Но как ни раздумывал Каржоль, а печальная действительность беспощадно указывала ему, что больше ничего не остается, как только смириться и покорно обратиться к великодушию Абрама Иоселиовича. Он знал, что разбогатевшие и проползающие в знатность жиды любят его.
Пересилив себя, граф стал просить его войти, по чувству гуманности, в его безвыходное положение и исходатайствовать ему у «Товарищества» за всю его службу хоть какую-нибудь награду — ну, хоть три тысячи рублей! Ведь для «Товарщества», в сущности, это ничего не стоит, ведь это пустяк, какие-нибудь три тысячи, а для него они теперь огромные деньги! Абрам Иоселиович так добр, так благороден и всегда был к нему так благосклонен и столько раз уже выручал его из беды, что наверное и теперь не откажет оказать ему это истинное благодеяние!
Еврейское самолюбие Блудштейна было польщено в высокой степени. Все эти величания его «благородным», «гуманным», «великодушным», «благодетелем» ласкали его слух и радовали сердце. Видеть перед собой титулованного «гойя», который перед посторонними людьми держит себя с таким барским достоинством, видеть теперь его чем-то вроде червяка, во прахе ползущего и униженно вымаливающего, как милости, его протекции, заставить этого «гхарисштократа» кланяться себе и ухаживать за своею «осьшобой», — о! это было высокое наслаждение, истинный «симхас ганешеф»— праздник души для Абрама Иоселиовича, который усматривал в этом факте лишь легкое начало того, что со временем ожидает его в Петербурге, где и не такие еще графы Каржоли будут лебезить перед ним и кланятся, и заискивать его милостивого внимания и покровительства.
— Н-ну, харашо!
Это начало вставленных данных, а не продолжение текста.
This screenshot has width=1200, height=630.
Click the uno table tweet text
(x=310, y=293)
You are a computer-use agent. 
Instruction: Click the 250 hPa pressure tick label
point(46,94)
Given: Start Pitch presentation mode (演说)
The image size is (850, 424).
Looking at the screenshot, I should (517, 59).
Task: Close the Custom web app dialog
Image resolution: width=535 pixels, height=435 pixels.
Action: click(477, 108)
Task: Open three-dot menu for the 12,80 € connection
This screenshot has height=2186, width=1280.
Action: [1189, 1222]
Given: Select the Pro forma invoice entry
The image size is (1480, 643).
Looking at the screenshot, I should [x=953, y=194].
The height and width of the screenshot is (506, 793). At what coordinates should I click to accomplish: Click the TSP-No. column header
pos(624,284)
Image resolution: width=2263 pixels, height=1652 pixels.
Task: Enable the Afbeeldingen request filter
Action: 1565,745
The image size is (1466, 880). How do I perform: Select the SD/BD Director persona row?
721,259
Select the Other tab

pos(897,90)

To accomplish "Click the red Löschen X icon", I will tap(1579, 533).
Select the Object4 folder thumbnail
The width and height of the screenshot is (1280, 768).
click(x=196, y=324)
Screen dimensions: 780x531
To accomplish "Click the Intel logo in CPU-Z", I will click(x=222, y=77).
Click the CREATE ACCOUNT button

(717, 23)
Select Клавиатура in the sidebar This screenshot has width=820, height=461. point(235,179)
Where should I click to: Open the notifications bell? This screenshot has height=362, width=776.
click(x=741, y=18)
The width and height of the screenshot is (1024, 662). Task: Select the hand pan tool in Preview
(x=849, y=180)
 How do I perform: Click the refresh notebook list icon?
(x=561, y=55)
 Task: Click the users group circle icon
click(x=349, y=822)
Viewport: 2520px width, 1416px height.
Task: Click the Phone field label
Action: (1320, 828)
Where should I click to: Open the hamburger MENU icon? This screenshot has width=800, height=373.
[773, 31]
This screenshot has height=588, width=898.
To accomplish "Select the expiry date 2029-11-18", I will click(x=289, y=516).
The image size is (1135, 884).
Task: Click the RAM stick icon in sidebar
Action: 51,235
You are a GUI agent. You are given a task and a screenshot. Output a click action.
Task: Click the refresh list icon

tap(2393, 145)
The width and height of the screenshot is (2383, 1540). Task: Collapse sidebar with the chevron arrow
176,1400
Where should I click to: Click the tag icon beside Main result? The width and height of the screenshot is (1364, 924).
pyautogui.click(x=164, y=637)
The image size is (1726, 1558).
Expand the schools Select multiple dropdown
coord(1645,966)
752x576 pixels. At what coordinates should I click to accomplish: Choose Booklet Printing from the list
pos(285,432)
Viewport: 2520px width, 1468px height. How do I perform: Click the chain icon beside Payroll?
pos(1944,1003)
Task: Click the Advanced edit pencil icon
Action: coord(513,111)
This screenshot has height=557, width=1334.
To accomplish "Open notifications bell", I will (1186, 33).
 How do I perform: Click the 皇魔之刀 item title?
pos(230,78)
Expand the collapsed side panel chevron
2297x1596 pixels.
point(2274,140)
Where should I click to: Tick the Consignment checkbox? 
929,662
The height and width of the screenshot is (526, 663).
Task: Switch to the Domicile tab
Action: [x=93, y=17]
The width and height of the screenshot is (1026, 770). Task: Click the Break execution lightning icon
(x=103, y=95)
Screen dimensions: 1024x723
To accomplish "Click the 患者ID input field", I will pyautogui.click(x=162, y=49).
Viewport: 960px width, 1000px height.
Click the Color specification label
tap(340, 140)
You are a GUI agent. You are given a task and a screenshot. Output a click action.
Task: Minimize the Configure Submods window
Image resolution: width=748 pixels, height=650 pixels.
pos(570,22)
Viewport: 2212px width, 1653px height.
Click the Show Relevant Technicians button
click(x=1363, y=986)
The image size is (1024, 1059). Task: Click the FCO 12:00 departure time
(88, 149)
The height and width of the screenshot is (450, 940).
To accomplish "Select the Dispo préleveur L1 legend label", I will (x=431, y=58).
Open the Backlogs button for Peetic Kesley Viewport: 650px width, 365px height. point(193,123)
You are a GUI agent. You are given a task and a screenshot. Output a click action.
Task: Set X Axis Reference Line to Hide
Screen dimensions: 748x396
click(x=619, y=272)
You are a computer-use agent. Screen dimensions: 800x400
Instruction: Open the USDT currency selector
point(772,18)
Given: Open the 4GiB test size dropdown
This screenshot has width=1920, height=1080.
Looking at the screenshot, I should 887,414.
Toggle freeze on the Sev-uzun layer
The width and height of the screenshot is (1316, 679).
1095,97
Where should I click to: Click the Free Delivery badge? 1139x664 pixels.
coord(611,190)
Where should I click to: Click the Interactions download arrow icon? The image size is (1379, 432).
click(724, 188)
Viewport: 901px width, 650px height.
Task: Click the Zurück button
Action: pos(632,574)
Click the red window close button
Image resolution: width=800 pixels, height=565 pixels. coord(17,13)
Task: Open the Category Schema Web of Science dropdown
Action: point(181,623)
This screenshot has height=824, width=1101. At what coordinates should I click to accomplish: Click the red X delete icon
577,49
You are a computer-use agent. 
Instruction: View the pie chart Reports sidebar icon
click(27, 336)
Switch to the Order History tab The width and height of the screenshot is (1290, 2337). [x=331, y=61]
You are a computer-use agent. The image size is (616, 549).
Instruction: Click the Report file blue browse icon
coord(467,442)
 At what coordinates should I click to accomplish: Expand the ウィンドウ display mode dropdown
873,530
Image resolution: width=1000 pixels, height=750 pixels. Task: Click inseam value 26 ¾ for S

Это, я думаю, можно будет устроить… я поговорю, — с благосклонной снисходительностью обнадежил он графа. — Заходите ко мне завтра, хоть в это время, мы и покончим.
Обрадованный Каржоль схватил в обе руки протянутую ему потную, волосатую длань Блудштейна и выразительно, с большим чувством потряс ее.
— Вы — моя надежда, единственная надежда! — чуть не захлебываясь от полноты чувства, патетически проговорил ему граф.
Тот усмехнулся с полупрезрительной, полудовольной миной и махнул рукой.